**SOURCE DOCUMENT:**
>> begin

Among the first of the Pennsylvania miners to head west was Thomas Gallagher, who came in 1875. Born in the west of Ireland in one of the famine years, 1844, one of his earliest memories was that of seeing the “Crowbar Brigade” raze the house in which he was born. After losing their home the father and his two oldest sons emigrated to England. A year or two later they were able to send for the rest of the family. At that time Thomas was the middle child in a family of nine.
Times were hard for years. When the parents could spare a penny for a week’s tuition, each child in turn went to school, but this was seldom, for it was all they could do to keep bread on the table. Thomas’ first job was that of driving an ass to a little cart, delivering milk. His salary was eighteen pence (36 cents) a week. As he grew older and stronger he held better jobs and worked up to fifty cents a week.
At the age of twelve Thomas went to work in a rope factory. At fifteen he was “bound” or apprenticed to the business for four years. During that time he lost only two days from his job. He had to be at work at six in the morning but was given fifteen minutes at eight o’clock for breakfast. At the end of the four years the company forgave him the two “black days” he had missed and hired him as a journeyman at a dollar a day. At that time, as often as he could afford it, he went to night school and learned to read, write and “do a little figuring.” About this time some older members of his family sailed away to America. Two years later Thomas had saved enough to follow them. He landed in New York in April, 1865, and went at once to Pittstown, Pennsylvania, where his relatives worked in the hard coal mines. He, too, went into the mines. In the late sixties he went to a Fenian lecture in Phoenix Hall. General O’Neill was the speaker and Thomas listened to his plea for money and for volunteers to fight for the cause. “He got something like $1700 in cash and twenty-five volunteers, myself among the latter,” Thomas wrote. Although the company drilled and made ready for a call, it never came.

>> end

**DATA ENTRIES:**
>> begin

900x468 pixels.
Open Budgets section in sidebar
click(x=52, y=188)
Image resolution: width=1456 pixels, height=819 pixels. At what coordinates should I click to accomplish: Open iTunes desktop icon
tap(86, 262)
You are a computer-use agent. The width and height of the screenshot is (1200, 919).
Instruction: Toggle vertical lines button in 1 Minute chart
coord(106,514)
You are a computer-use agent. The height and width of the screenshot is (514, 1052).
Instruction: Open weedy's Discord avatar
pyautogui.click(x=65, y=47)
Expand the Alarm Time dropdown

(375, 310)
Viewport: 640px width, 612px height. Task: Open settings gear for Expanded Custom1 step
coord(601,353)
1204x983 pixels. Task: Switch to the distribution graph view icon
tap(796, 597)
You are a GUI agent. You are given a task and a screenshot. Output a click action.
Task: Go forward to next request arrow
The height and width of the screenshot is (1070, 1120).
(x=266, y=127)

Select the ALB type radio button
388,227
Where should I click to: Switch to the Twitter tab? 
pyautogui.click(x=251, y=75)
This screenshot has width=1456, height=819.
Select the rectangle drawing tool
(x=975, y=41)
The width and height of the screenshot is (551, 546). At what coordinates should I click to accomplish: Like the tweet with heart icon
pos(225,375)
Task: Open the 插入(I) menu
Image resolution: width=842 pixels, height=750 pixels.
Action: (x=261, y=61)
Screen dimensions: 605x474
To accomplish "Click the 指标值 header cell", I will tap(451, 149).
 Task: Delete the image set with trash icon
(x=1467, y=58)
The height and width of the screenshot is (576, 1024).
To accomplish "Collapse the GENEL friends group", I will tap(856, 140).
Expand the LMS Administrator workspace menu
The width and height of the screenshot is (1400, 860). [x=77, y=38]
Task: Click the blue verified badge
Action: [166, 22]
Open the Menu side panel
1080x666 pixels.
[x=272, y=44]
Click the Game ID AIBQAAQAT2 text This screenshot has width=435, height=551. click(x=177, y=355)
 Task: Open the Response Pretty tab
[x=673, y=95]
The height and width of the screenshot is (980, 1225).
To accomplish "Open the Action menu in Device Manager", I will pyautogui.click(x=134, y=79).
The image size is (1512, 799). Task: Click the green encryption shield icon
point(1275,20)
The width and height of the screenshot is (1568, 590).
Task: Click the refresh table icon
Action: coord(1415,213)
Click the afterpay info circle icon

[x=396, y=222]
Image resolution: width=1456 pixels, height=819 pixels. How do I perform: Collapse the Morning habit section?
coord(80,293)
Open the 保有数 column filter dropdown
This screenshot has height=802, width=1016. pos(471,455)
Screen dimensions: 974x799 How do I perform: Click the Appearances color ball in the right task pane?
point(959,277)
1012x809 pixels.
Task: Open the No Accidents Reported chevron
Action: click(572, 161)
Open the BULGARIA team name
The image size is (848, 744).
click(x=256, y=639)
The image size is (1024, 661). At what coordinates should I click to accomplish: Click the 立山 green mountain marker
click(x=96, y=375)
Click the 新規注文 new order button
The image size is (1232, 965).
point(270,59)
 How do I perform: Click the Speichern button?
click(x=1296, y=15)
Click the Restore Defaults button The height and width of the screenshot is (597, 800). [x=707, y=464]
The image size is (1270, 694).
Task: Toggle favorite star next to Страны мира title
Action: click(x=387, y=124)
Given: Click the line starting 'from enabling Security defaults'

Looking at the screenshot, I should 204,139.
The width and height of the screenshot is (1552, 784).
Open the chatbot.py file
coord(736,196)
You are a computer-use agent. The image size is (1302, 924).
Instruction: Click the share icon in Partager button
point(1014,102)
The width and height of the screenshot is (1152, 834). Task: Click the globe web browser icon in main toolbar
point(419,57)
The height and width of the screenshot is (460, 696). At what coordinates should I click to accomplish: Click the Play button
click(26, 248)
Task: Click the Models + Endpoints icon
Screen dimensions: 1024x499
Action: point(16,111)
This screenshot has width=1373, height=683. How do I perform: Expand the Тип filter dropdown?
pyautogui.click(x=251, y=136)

>> end

**EXERCISES:**
1) From the Thomas Gallagher passage, copy the text word for word, starting at "Among the first" and ending at "cents a week.".
2) Using the Thomas Gallagher passage, answer these:
(a) In what year was Thomas Gallagher born?
(b) What weekly salary did he earn driving the milk cart?
(c) In what month and year did he land in New York?

**SOLUTIONS PER TASK:**
1)
Among the first of the Pennsylvania miners to head west was Thomas Gallagher, who came in 1875. Born in the west of Ireland in one of the famine years, 1844, one of his earliest memories was that of seeing the “Crowbar Brigade” raze the house in which he was born. After losing their home the father and his two oldest sons emigrated to England. A year or two later they were able to send for the rest of the family. At that time Thomas was the middle child in a family of nine.
Times were hard for years. When the parents could spare a penny for a week’s tuition, each child in turn went to school, but this was seldom, for it was all they could do to keep bread on the table. Thomas’ first job was that of driving an ass to a little cart, delivering milk. His salary was eighteen pence (36 cents) a week. As he grew older and stronger he held better jobs and worked up to fifty cents a week.

2)
(a) 1844
(b) Eighteen pence (36 cents) a week
(c) April 1865